See the results visualized at https://anttispitkanen.github.io/ipc-benchmark-testing/

tl;dr:

This is a project that compares the latency cost of different methods of transferring data between two containers in the same loopback network interface, i.e. without having to worry about network latency. See Wikipedia on inter-process communication (IPC).

Background

The idea came from a random thought at work one day. We have lots of microservices written in Nodejs (running in containers), which is highly performant under lots of incoming connections (non-blocking I/O), but suffers when blocking CPU-intensive operations take place – think heavy parsing or data processing for example. In such cases the event loop gets blocked and throughput suffers. See good and bad use cases for Nodejs in https://www.toptal.com/nodejs/why-the-hell-would-i-use-node-js.

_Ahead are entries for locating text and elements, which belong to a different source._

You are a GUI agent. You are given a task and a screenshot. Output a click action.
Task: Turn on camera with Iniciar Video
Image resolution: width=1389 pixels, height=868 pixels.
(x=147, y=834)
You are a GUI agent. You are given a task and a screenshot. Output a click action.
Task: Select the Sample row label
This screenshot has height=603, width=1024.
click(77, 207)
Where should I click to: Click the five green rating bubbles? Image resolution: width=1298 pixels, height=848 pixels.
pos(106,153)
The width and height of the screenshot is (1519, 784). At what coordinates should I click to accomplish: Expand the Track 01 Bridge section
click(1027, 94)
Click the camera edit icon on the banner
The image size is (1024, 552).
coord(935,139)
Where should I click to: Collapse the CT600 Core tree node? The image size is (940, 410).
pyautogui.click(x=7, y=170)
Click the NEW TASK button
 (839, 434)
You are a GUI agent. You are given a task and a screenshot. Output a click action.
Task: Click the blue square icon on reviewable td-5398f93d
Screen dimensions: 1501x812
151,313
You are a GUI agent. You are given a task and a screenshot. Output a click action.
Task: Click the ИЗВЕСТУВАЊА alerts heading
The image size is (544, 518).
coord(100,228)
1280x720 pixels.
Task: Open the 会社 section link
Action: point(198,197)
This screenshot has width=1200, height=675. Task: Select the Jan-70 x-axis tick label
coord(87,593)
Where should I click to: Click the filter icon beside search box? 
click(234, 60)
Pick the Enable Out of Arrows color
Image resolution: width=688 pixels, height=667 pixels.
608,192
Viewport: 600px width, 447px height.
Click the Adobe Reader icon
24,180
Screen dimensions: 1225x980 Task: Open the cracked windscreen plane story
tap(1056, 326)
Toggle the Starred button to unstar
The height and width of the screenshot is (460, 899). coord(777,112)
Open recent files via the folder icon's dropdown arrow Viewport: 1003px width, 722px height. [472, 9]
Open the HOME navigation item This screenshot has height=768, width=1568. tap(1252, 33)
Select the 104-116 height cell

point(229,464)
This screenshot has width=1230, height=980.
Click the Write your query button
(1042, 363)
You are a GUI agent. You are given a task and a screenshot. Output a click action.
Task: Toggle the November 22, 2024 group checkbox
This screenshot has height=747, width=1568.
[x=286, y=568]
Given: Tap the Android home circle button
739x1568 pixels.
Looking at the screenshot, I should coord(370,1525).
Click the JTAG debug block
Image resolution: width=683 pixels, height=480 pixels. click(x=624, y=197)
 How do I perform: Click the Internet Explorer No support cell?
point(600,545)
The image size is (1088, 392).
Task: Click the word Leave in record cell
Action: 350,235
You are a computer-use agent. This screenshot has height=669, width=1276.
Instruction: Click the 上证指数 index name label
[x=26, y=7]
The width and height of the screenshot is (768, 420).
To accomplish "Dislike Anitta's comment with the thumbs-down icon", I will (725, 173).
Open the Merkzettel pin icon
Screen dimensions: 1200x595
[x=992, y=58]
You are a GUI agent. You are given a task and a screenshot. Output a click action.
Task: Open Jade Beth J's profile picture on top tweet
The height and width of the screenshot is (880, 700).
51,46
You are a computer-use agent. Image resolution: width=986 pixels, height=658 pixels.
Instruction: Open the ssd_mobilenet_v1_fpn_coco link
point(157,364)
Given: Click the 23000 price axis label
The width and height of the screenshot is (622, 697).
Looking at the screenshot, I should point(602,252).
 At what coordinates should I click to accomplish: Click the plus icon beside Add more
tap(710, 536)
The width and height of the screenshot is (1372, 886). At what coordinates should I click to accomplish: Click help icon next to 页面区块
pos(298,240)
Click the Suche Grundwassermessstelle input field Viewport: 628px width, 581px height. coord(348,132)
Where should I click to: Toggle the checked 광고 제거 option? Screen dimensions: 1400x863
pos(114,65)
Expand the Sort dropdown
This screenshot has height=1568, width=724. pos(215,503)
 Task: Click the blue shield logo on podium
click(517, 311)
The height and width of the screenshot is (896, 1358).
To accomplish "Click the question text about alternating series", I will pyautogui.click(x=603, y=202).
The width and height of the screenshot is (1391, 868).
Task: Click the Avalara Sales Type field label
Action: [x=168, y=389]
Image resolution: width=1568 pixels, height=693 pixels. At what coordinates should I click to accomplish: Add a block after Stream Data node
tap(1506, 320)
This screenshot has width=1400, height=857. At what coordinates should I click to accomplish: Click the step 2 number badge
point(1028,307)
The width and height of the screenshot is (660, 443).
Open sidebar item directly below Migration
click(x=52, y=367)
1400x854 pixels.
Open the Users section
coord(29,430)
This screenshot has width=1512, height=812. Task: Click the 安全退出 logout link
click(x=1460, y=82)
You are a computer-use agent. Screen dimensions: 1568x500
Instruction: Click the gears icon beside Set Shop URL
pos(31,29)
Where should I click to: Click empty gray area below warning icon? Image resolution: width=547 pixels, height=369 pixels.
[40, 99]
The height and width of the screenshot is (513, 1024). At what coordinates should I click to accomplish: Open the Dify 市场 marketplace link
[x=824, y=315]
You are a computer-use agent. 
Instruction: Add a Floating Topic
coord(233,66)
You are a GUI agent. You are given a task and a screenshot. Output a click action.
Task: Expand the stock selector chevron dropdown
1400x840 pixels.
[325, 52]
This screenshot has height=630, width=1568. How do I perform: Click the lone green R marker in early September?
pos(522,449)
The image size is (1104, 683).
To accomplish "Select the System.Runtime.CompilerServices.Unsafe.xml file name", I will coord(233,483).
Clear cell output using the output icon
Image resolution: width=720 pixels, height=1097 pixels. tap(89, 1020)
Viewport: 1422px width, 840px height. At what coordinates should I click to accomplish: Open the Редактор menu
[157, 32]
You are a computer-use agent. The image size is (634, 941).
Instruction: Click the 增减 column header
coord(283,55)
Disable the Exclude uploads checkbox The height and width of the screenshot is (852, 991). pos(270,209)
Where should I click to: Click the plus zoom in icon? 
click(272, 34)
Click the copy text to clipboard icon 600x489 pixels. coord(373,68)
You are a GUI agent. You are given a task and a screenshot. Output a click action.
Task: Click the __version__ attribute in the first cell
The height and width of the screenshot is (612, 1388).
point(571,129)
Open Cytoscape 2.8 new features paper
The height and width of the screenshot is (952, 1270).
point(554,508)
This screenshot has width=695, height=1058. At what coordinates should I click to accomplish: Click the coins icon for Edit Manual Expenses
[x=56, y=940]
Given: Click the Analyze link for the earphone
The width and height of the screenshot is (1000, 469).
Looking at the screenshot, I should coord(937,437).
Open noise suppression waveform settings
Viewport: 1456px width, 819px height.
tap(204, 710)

So let's say that we can identify a performance bottleneck in a blocking synchronous operation in our service. My original question was about if it would make sense to offload that work onto another (sidecar) container – written in a more performant data processing language – within the same Kubernetes pod, ECS task or similar container grouping, transporting the data over HTTP REST between the two containers? In these examples the two containers share the same loopback network interface, so the data doesn't travel over the network, but it would have to traverse the Linux network stack. This is obviously slower than handling the data in RAM, but how much slower?

Hints and tips shared

I started asking around inside my company (https://github.com/futurice) and an open Finnish developer community (https://github.com/koodiklinikka) for insights. Several important insights came up:

  • Traversing the network stack is a non-trivial latency cost
  • Data serialization and deserialization are things to take into account
  • Instead of REST, JSON and HTTP/1.1, one could consider e.g. gRPC, protobuffs and HTTP/2
  • Instead of HTTP one could consider raw TCP, or perhaps even more performant, UDP
  • Instead of those, one could consider using Unix sockets
  • Instead of those, one could consider using shared memory

This project tries out the different methods to see what kind of actual latencies appear.

To add to those, there are some completely different approaches, such as child processes and C++ addons, that are left outside the scope of this project, but something to consider if you find yourself in a similar situation.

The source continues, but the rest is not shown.